I interviewed actor Tom Pelphrey about his phenomenal work as Ben in Ozark Season Three for Vulture.
“Ozark” thoughts, Season Three, Episode Ten: “All In”
March 28, 2020And so passes a season of Ozark that largely, if not quite entirely, did away with the previous season’s writing tics—the timed ultimatums, the ultraviolence during the cold opens—and dug us deep into a brand new character, only to yank him away from us by the end, Sopranos-style. It may not be a canonical drama, no matter what the awards shows say, but it’s an entertaining one, and one that isn’t afraid to aim high now and then. At the end of last season I speculated that the show might be on the verge of greatness, and said I’d be thinking about it for a long time. I don’t think either of those predictions quite played out, but the show kept me engaged and never insulted my intelligence in the process. Sometimes, that’s plenty.
I reviewed the season finale of Ozark Season Three for Decider.
“Ozark” thoughts, Season Three, Episode Nine: “Fire Pink”
March 28, 2020There’s a Sopranos episode, maybe you remember it, called “Long Term Parking.” In that episode, [CHARACTER A REDACTED] reveals to [CHARACTER B REDACTED] that they’ve been working with the FBI, in hopes that Character B, too, will want to flip on the mob. The two separate, and then Character A receives a phone call from [CHARACTER C REDACTED] that Character B has attempted suicide, and that [CHARACTER D REDACTED] will come pick Character A up to visit Character B in the hospital. As Characters A and D take that ride together, your brain reels back and forth from relief to dread to relief again, since it seems Character A is in the clear. Only they’re not, not by a long shot. Character D isn’t there to give them a ride—at least not the ride they wanted. Character D is there to drive Character A out into the middle of nowhere and murder them, which Character D does. All these characters who seemed to love Character A are revealed as charlatans, or at the very least as people who put their own safety ahead of every other consideration. If you pose a risk to the family, you will be killed. It’s that simple.
Anyway, the cinematographer for that episode of The Sopranos is Alik Sakharov. Sakharov also directed Ozark Season 3 Episode 9 (“Fire Pink”). Why do I bring that up? Oh, no reason.

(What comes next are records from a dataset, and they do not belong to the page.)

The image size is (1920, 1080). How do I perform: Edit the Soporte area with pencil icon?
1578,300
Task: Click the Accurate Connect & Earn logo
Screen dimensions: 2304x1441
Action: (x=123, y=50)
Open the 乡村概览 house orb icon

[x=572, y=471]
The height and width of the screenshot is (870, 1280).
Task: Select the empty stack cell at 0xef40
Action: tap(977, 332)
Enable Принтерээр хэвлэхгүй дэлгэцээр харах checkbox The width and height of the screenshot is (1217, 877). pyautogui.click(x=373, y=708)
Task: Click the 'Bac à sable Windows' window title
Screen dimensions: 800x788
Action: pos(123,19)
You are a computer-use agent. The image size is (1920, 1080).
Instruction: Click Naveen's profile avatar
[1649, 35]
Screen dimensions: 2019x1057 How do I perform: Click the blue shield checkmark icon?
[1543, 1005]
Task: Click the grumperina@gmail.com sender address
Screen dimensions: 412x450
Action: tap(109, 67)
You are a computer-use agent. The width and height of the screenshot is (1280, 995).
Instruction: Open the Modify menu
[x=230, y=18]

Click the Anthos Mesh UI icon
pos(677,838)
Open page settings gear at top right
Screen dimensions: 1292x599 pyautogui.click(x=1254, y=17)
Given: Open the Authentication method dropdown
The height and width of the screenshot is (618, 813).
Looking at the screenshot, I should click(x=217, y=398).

I reviewed the penultimate episode of Ozark Season Three for Decider.
“Ozark” thoughts, Season Three, Episode Eight: “BFF”
March 28, 2020What we have here is a chickens-come-home-to-roost episode. Ozark Season 3 Episode 8 is titled “BFF” for reasons that I must say elude me at the moment; it’s the antepenultimate installment of Ozark‘s third season which sees a lot of long-delayed reckonings, as characters wake up to truths that should probably have been self-evident. And the truth hurts.
“Ozark” thoughts, Season Three, Episode Seven: “In Case of Emergency”
March 28, 2020The thing I keep returning to while watching this show is how taxing it must be for Marty and Wendy to constantly have to think at maximum brain capacity, all day every day. Like, that casino license business—what must it take to keep stuff like that in line and still find the time and energy required to, I dunno, eat dinner or go to the bathroom or schedule a doctor’s appointment? It must be enormously draining for everyone involved. I think Ozark may be an experiment in seeing how far and how taut a string can be pulled before it finally snaps.